There’s no guarantee the B1G won’t trip over itself on the way up that path, but at least it’s there. Football is in the same place it was before, but with greater growth potential.

The same doesn’t feel true for men’s basketball.

If anything, the B1G is actually falling behind a step. The Big 12 is increasing its margin as the nation’s top basketball conference in the land.

Big 12 teams have played in 3 of the past 4 national championship games and cut down the nets in 2021 and ’22. Adding Arizona and Houston to that mix will build even more muscle. And it’s no secret that commissioner Brett Yormark wants to add Gonzaga as a basketball-only member, although finding the right partner for the Zags could prove difficult.

Of the 4 schools joining the B1G, only UCLA brings juice in men’s basketball. Oregon and USC are solid programs, but only in a “capable of making the second week of the Tournament” kind of way.
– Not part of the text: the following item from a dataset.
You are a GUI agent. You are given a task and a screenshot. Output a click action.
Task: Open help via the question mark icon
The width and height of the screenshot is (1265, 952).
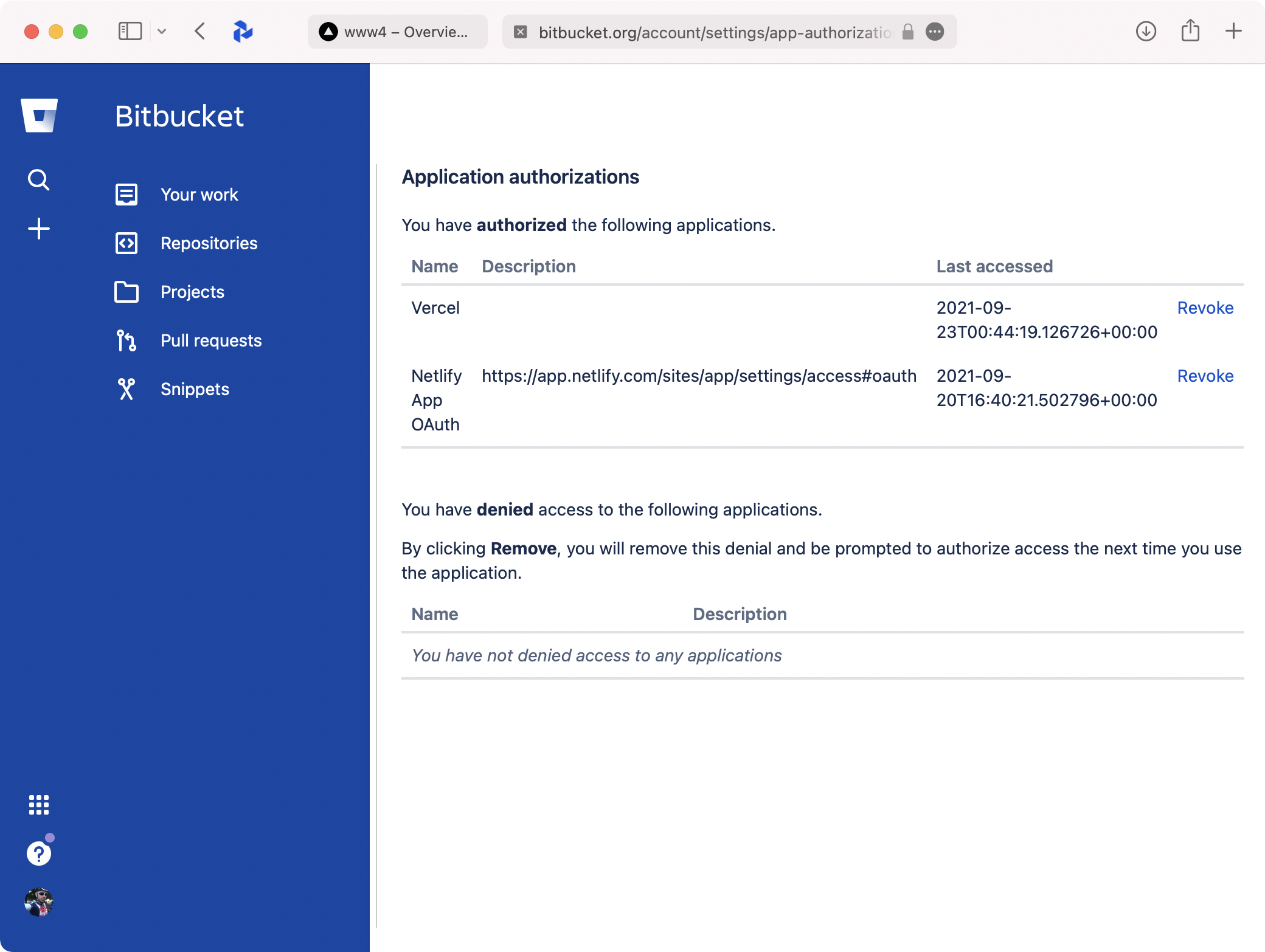38,852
Personally, I believe it impossible to recruit championship players to play on Oregon’s travesty of a floor. However, the youths may see things differently.

Regardless of one’s tastes in hardwood design, the Big 12 and Big East both appear unlikely to cede ground to the Big Ten (Big 18?) as the top 1-2 punch in men’s hoops. As in football, rising to the top will likely need to be an equation adding time plus money.

Early on, we’re more likely to see a championship impact in women’s sports, particularly softball and basketball. But even in those sports, the B1G is just solidifying its place as the No. 2 conference behind the SEC.

Volleyball is certainly not driving the bus of conference realignment, but it stands as the lone sport in which the B1G is building a definitive behemoth. Oregon and Washington give an already deep league another pair of top 10-caliber programs. They will further enhance a league with 5 national championships since 2015.

Other than that, the B1G won’t be any closer to the mountaintop on the national stage. Not immediately, at least. But if it eventually does happen, it won’t be because of the 4 schools the conference is adding.

It’ll be because of the money all 18 are collectively making.